Due Date

Due 11:59:59pm Wednesday, March 15

Description

The goal of this assignment is to become familiar with Prolog and to gain some experience with logic programming. While you may develop your code using any Prolog implementation you want for this assignment, we recommend using SWI-Prolog, which is available on CSIL via the swipl command. We will be testing your solutions using SWI-Prolog, so make sure your solutions work correctly on SWI-Prolog before submitting via turnin.

For both part A and part B, we use the term “procedure” to refer to the code that you must provide. A procedure is a non-empty set of clauses which have the same name and arity. For example, the between0And5 procedure is shown below, which simply unifies its only argument with a number in the range [0, 5]:

between0And5(0).
between0And5(1).
between0And5(2).
between0And5(3).
between0And5(4).
between0And5(5).

For the sake of this assignment, a single clause also constitutes a procedure. That is, if you are able to write one of the intended procedures using only a single clause, this is still perfectly acceptable. For example, with part B, if there is only one solve clause, this is fine.

Part A: Tutorial

The first part of this assignment is to go through a tutorial covering Prolog, available here. You need not read chapters 7, 13, 14, and 15. We have provided a set of companion exercises for the tutorial here, indexed by tutorial chapter, which must be completed as part of the assignment.

In addition to the tutorial itself, you should also take a look at this code, which implements a simple graph and graph traversal in Prolog. This may prove useful in implementing the ontology portion later in the assignment.

* _Things to do_
- A) Which chapters of the tutorial does the Prolog assignment say students need not read?
- B) Extend the Prolog assignment text past its last sentence.

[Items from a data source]
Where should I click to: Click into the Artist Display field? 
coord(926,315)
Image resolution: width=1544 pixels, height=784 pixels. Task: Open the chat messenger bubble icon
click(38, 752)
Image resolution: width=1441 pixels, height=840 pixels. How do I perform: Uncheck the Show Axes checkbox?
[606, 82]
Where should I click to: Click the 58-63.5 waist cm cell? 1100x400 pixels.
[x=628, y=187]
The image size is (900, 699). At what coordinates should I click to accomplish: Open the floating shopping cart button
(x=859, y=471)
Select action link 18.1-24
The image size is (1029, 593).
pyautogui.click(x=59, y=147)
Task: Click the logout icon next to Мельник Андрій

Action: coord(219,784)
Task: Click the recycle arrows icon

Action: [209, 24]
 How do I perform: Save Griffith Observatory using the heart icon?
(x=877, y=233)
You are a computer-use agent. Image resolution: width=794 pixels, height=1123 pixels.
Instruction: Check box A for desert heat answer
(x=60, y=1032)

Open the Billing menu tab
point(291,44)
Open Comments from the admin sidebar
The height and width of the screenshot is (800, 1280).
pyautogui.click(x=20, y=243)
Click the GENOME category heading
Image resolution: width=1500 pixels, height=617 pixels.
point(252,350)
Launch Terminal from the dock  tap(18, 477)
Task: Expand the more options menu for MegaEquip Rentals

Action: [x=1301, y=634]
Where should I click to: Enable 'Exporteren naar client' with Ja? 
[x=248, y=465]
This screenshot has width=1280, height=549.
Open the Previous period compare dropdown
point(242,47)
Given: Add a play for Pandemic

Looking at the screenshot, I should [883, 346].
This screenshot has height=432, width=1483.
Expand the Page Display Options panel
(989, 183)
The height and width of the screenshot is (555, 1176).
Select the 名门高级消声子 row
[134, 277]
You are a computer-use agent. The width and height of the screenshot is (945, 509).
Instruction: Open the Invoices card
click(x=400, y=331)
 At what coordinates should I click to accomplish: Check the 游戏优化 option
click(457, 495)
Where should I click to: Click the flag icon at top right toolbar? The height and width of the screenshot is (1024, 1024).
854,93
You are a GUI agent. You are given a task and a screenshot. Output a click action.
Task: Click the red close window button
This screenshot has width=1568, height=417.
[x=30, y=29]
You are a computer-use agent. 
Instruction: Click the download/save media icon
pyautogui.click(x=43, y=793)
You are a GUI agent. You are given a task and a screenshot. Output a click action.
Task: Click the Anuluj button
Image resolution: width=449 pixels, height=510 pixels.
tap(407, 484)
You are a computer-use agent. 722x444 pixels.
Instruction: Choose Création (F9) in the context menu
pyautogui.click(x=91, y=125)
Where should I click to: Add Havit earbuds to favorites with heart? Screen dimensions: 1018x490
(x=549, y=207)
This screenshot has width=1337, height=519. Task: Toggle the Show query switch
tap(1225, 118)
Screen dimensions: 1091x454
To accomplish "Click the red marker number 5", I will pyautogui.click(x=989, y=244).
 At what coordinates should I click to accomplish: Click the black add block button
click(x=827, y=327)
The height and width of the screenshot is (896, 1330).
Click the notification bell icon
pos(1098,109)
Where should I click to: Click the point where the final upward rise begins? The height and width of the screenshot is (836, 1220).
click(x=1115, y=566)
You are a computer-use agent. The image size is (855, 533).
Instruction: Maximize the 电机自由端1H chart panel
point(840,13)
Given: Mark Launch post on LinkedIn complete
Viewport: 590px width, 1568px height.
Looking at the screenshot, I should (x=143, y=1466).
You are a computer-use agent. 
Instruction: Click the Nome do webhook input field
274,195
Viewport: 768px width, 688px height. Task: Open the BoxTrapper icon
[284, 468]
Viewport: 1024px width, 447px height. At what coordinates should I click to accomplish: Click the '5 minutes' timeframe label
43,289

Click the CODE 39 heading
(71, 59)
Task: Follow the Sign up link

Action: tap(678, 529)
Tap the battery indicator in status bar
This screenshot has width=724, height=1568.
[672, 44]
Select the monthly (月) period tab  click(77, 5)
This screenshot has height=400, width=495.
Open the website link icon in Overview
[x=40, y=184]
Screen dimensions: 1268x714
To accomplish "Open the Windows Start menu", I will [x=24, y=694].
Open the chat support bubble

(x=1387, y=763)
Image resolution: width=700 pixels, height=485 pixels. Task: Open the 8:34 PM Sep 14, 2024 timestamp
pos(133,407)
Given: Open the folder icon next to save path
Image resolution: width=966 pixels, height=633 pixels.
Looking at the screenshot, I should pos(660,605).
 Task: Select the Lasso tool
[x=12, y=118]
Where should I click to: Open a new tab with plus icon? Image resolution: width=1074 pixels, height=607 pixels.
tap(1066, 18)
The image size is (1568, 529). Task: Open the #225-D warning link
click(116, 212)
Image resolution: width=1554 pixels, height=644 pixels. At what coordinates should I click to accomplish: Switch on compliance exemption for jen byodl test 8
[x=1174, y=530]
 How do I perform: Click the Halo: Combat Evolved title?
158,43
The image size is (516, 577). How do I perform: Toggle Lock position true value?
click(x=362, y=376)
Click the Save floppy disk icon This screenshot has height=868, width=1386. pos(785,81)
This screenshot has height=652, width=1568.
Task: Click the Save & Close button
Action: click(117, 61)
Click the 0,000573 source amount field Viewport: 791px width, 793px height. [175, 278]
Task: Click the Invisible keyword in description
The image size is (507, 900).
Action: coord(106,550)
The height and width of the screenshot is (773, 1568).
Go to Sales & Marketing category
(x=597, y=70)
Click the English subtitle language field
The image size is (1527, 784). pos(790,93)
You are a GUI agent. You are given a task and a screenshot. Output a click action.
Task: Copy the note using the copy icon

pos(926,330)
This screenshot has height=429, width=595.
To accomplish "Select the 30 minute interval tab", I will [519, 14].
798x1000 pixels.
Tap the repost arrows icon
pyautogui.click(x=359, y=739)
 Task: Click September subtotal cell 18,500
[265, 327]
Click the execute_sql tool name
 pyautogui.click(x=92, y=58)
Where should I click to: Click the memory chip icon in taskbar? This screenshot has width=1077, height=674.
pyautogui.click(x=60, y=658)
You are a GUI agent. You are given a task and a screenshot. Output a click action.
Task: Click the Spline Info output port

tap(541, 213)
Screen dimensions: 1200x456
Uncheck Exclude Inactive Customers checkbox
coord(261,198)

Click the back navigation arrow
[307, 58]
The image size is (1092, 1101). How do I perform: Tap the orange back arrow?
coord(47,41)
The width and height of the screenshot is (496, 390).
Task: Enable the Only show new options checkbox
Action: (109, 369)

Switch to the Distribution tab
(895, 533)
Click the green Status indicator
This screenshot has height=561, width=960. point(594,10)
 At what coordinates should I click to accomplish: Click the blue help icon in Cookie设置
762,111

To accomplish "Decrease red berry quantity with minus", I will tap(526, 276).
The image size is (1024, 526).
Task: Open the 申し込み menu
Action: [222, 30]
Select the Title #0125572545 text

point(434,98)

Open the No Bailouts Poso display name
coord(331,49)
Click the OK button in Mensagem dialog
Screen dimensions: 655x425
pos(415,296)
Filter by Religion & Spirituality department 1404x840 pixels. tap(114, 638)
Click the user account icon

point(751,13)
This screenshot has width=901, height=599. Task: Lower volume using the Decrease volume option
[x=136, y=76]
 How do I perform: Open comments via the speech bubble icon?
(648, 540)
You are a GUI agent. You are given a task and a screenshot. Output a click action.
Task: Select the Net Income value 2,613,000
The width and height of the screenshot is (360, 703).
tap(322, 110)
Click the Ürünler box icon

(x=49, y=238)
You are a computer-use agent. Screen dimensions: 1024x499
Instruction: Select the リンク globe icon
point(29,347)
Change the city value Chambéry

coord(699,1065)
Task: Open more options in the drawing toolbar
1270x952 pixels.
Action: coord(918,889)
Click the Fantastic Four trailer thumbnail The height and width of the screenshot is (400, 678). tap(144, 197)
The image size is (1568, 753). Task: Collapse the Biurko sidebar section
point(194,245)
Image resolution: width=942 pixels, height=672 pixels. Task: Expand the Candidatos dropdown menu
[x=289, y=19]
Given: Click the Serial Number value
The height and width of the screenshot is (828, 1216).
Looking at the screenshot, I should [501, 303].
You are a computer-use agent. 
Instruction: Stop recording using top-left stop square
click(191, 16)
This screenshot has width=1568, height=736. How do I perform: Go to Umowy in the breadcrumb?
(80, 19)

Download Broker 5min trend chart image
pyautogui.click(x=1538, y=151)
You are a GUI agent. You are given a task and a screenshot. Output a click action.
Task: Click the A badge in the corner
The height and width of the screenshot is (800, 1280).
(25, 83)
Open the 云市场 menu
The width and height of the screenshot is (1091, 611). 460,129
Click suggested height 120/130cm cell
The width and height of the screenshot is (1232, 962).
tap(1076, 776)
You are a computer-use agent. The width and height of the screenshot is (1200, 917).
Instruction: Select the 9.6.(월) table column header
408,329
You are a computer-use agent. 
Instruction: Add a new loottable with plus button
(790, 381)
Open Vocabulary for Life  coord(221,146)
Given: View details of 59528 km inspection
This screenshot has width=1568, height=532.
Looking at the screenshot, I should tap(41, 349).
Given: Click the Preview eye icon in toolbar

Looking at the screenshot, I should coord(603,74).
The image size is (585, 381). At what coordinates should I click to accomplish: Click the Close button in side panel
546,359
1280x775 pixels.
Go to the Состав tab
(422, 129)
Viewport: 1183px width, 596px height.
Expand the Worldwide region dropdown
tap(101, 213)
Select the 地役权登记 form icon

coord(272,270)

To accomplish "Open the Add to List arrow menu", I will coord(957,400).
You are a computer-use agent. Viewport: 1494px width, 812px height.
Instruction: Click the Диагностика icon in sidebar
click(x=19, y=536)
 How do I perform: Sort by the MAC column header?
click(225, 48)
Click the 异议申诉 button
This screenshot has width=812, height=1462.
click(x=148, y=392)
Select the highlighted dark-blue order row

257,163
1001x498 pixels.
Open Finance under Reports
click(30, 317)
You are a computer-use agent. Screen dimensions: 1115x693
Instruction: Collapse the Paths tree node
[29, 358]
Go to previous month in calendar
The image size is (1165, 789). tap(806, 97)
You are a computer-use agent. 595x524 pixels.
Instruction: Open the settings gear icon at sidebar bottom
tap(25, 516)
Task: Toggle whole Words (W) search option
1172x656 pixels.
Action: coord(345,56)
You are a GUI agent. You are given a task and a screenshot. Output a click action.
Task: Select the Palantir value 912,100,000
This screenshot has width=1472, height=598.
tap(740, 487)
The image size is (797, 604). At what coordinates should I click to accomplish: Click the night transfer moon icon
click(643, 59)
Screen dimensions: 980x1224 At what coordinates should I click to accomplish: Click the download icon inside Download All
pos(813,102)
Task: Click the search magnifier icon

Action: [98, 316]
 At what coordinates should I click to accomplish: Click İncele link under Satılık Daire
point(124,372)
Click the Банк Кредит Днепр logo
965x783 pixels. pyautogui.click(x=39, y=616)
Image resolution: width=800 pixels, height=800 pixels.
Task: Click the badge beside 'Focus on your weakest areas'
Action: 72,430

* _Outputs in order_
- A) Chapters 7, 13, 14, and 15.

- B)
Part B: List Operations

This part of the assignment involves you implementing a series of operations over lists. Download the skeleton code here. You must fill in all the portions labeled ---FILL ME IN---.

Part C: Ontologies

An ontology is a formal description of the knowledge within a domain, complete with ideas and the relationships between said ideas. Ontologies allow for users to rapidly explore a knowledge base, and well-defined representations allow for even automated exploration.

Within the domain of Biology, an ontology of high importance is that of the Gene Ontology (GO). The GO is intended to be a highly descriptive web of knowledge, specific to biological processes (e.g., cell division), cellular components (e.g., organelles), and the functions of related molecules (e.g., protein binding). This structure allows for scientists to rapidly see which different biological components are related to each other and how, along with relevant paper citations. This allows for questions to be answered easily without doing a full literature search, which is important for a fast-moving field with a vast body of knowledge.

The GO can be, and often is, represented as a series of relations between concepts. This is a rather natural representation, given that a significant amount of information is conveyed through connections between concepts, and that this representation is amenable to the incorporation of new information.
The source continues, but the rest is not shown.